Re: Everett

Hal Finney (hal@rain.org)
Mon, 4 Aug 1997 09:03:24 -0700


Sean Morgan, <sean@lucifer.com>, writes:
> [Excerpt from the many-worlds FAQ at
> http://kuoi.asui.uidaho.edu/~kamikaze/documents/many-worlds-faq.html]

Here is another excerpt which I thought was an interesting take on a subject
we have often discussed:

> Q39 Is linearity exact?
> -------------------
> Linearity (of the wavefunction) has been verified to hold true to better
> than 1 part in 10^27 [W]. If slight non-linear effects were ever
> discovered then the possibility of communication with, or travel to, the
> other worlds would be opened up. The existence of parallel Everett-
> worlds can be used to argue that physics must be *exactly* linear, that
> non-linear effects will never be detected. (See "Is physics linear" for
> more about linearity.)
>
> The argument for exactness uses a version of the weak anthropic
> principle and proceeds thus: the exploitation of slight non-linear
> quantum effects could permit communication with and travel to the other
> Everett-worlds. A sufficiently advanced "early" civilisation [F] might
> colonise uninhabited other worlds, presumably in an exponentially
> spreading fashion. Since the course of evolution is dictated by random
> quantum events (mutations, genetic recombination) and environmental
> effects (asteroidal induced mass extinctions, etc) it seems inevitable
> that in a minority, although still a great many, of these parallel
> worlds life on Earth has already evolved sapient-level intelligence and
> developed an advanced technology millions or even billions of years ago.
> Such early arrivals, under the usual Darwinian pressure to expand, would
> spread across the parallel time tracks, if they had the ability,
> displacing their less-evolved quantum neighbours.
>
> The fossil record indicates that evolution, in our ancestral lineage,
> has proceeded at varying rates at different times. Periods of rapid
> development in complexity (eg the Cambrian explosion of 530 millions
> years ago or the quadrupling of brain size during the recent Ice Ages)
> are interspersed with long periods of much slower development. This
> indicates that we are not in the fast lane of evolution, where all the
> lucky breaks turned out just right for the early development of
> intelligence and technology. Ergo none of the more advanced
> civilisations that exist in other worlds have ever been able to cross
> from one quantum world to another and interrupt our long, slow
> biological evolution.
>
> The simplest explanation is that physics is sufficiently linear to
> prevent travel between Everett worlds.
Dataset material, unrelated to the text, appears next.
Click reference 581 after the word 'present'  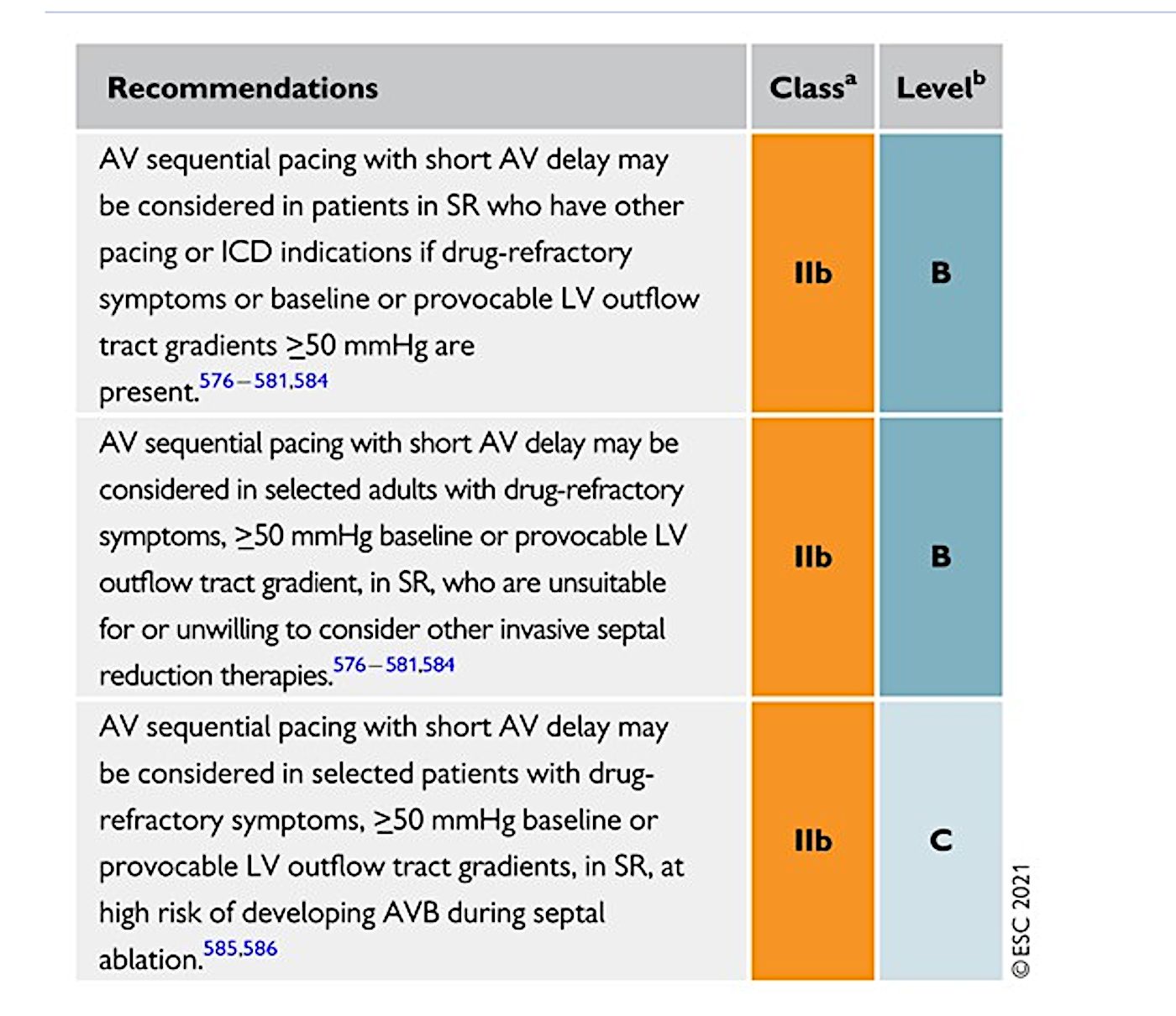(271, 380)
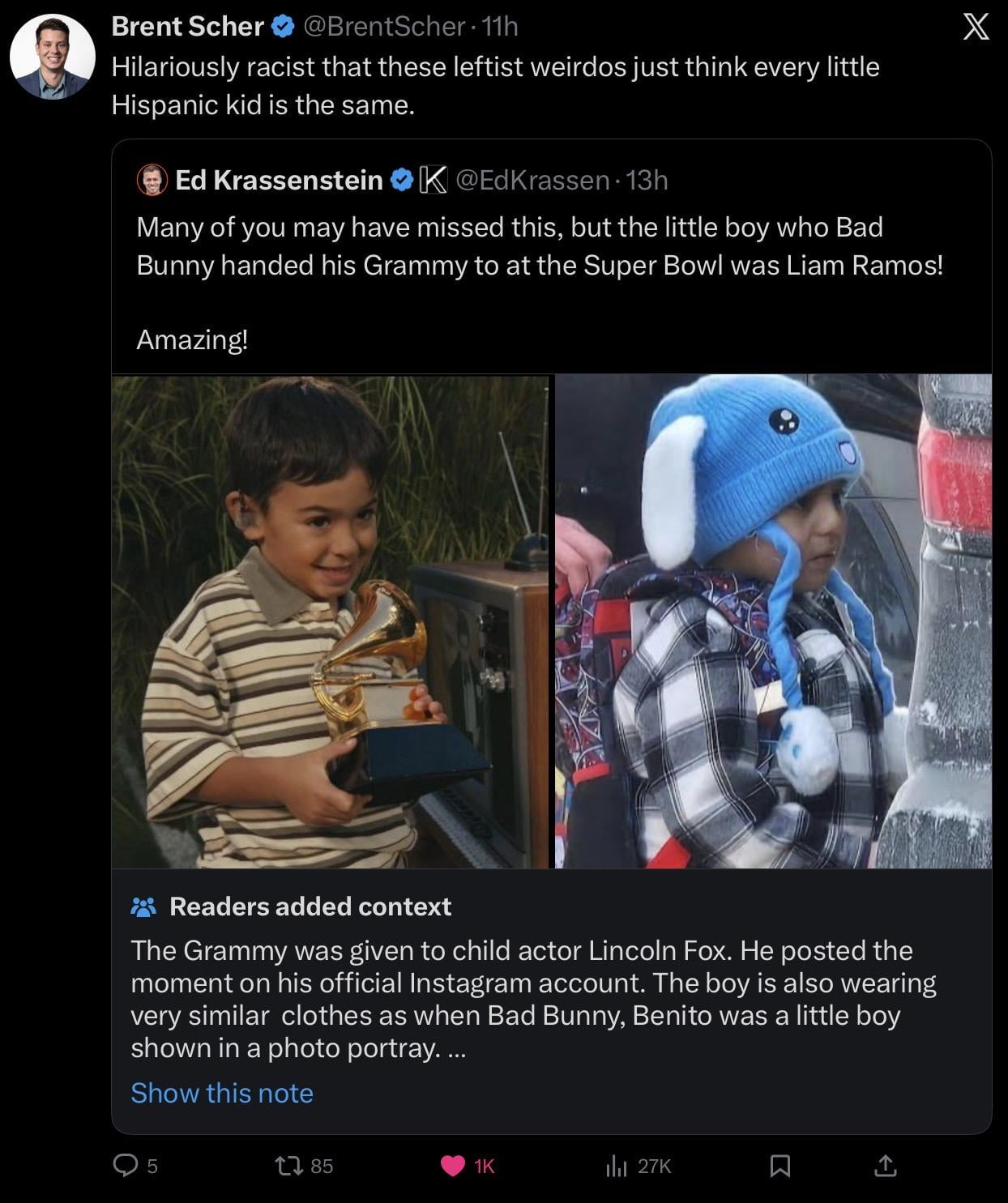Repost this tweet using the retweet icon
Screen dimensions: 1008x1203
285,1166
If technology is only bounded
> by physical law (the Feinberg principle [F]) then linearity would have
> to be exact.

Here he is essentially using the Fermi paradox to prove that travel to
other parallel Everett worlds is impossible. Of course, the same argument
proves either that travel to other stars is impossible, or that there are
no other civilizations within our past light cone.

Many people believe that neither of these is the case, and that the Fermi
paradox must have some other explanation. The same belief would invalidate
the claim that MW implies quantum linearity.